* [Description of the task] Print exactly, and only, the lines from the one that has "You are a computer-use agent." through the end of the material below, with both ends included and the pictures omitted.

====================

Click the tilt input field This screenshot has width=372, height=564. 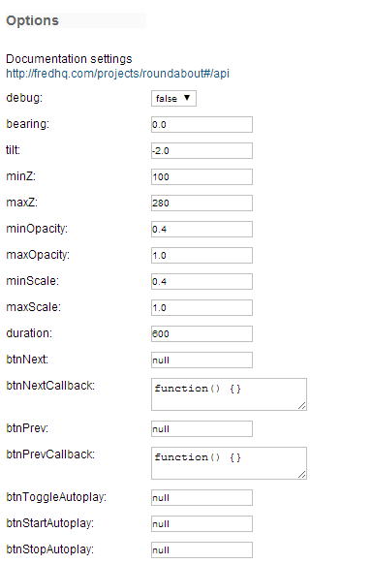coord(202,151)
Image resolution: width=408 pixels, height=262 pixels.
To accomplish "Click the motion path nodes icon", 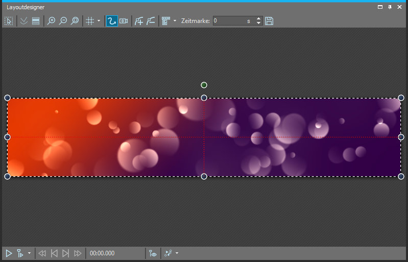I will (168, 253).
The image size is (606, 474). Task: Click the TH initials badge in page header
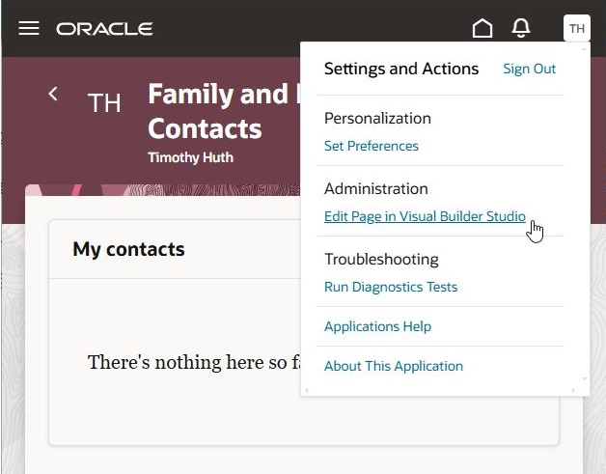click(104, 103)
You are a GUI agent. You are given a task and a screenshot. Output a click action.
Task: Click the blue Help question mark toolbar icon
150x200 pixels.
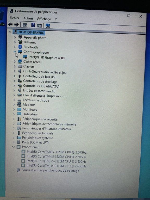click(33, 25)
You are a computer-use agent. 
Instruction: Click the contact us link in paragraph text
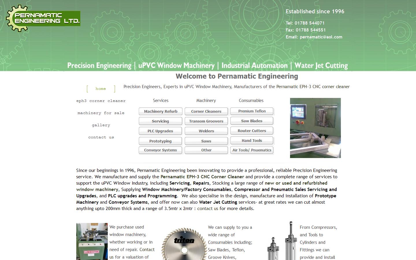[x=208, y=208]
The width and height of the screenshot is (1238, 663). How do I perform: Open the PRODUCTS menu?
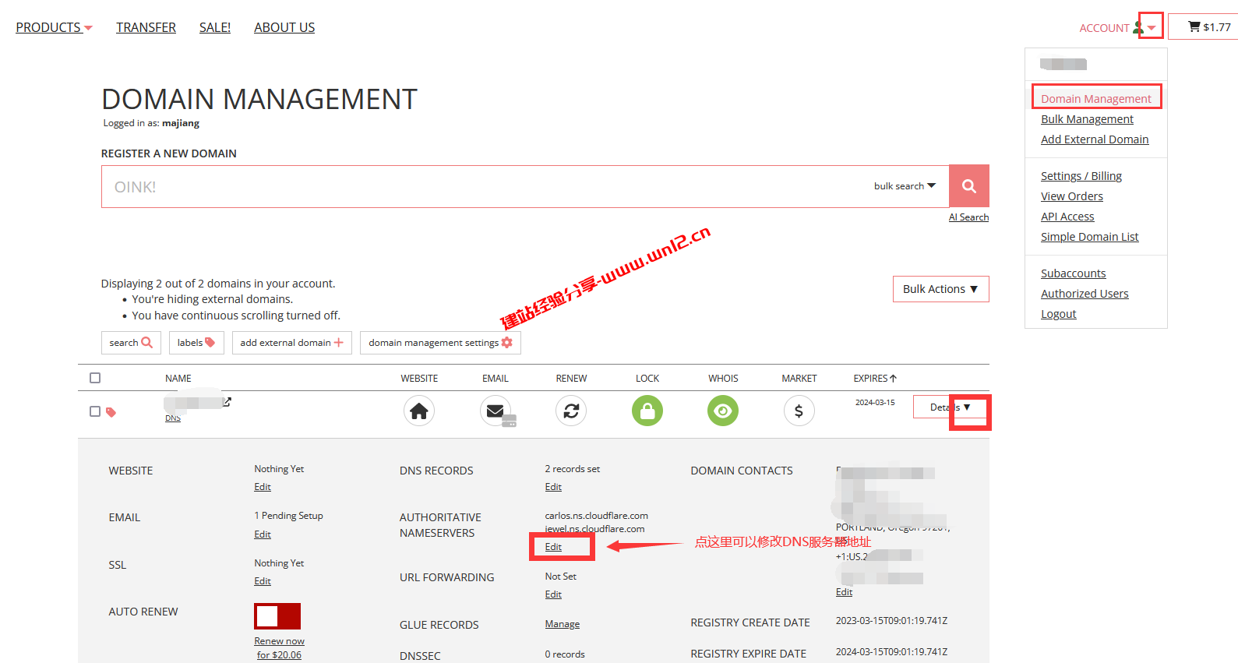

====================

* [Answer area]
You are a computer-use agent. 
Instruction: Click the contact us link in paragraph text
[x=208, y=208]
The width and height of the screenshot is (1238, 663). How do I perform: Open the PRODUCTS menu?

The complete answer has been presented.